Samstag, 11. März 2017

Nach Ende der Ein-Kind-Politik: China will Geburtenrate steigern

Nach dem Ende der Ein-Kind-Politik in China will die Regierung die Geburtenrate mit neuen Unterstützungsmaßnahmen weiter ankurbeln. Der Staat müsse mehr Betreuungsplätze für Kinder schaffen und es Müttern erleichtern, nach der Geburt ihres Kindes wieder problemlos ins Arbeitsleben zurückzukehren, sagte der Chef der Kommission für Gesundheit und Familienplanung, Wang Peian, am Samstag am Rande des Volkskongresses in Peking.

Viele Familien schrecken in China derzeit noch vor dem Kinderwunsch zurück.
Viele Familien schrecken in China derzeit noch vor dem Kinderwunsch zurück. - Foto: © shutterstock

Mit 18,5 Millionen Babys habe die Zahl der Geburten 2016 um rund 1,4 Millionen höher gelegen als im Durchschnitt der fünf vorherigen Jahre.
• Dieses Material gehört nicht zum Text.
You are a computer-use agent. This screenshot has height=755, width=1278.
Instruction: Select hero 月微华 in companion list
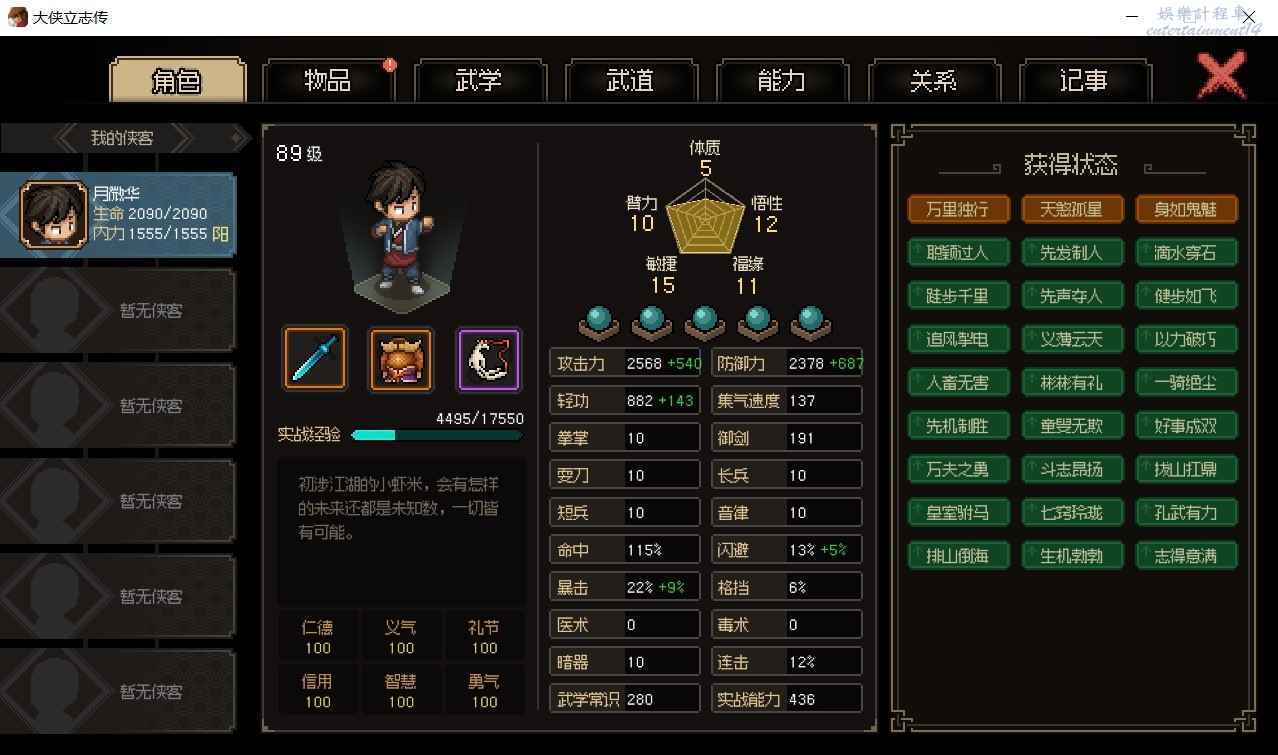[x=119, y=214]
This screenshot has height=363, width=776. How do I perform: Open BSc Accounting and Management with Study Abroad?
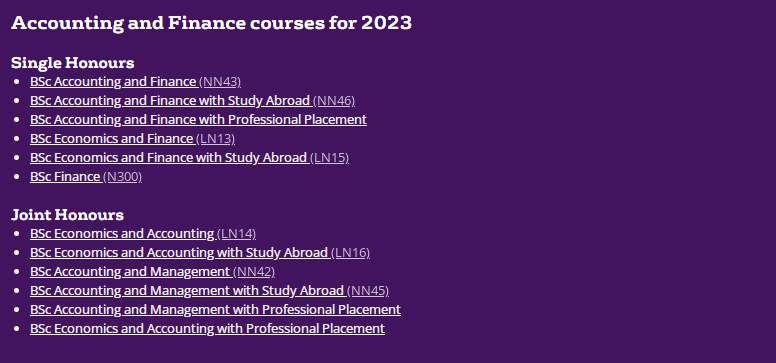[x=187, y=291]
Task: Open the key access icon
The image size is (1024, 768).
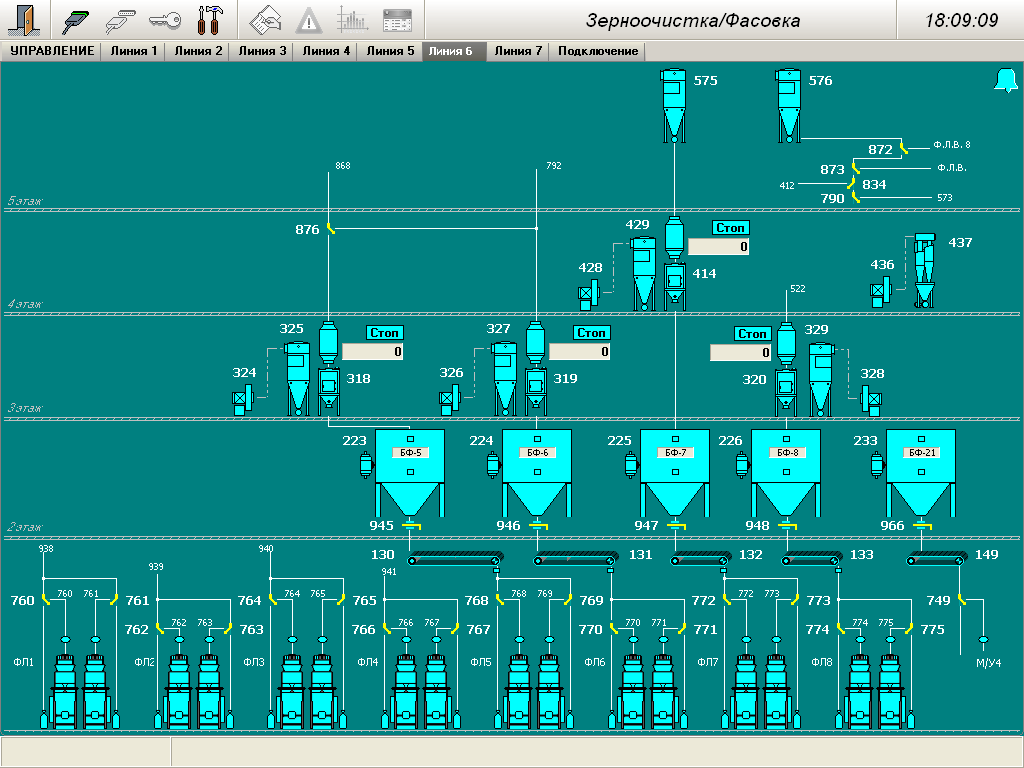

Das entspreche zwar den Erwartungen, dennoch gebe es viele Familien, die bislang vor weiterem Nachwuchs zurückschreckten.

Grund dafür seien wirtschaftliche Belastungen sowie die Frage, wer nach der Geburt das Kind betreuen soll. Nach Angaben der Regierung zögern bislang 60 Prozent der chinesischen Eltern, ein zweites Kind zu bekommen.

1979 hatte Chinas Führung die Ein-Kind-Politik angeordnet, um das Bevölkerungswachstum zu bremsen. Die Wende in der staatlich verordneten Familienpolitik erfolgte vergangenes Jahr als Reaktion auf die schnelle Alterung des Milliardenvolkes und die rückläufige Geburtenquote.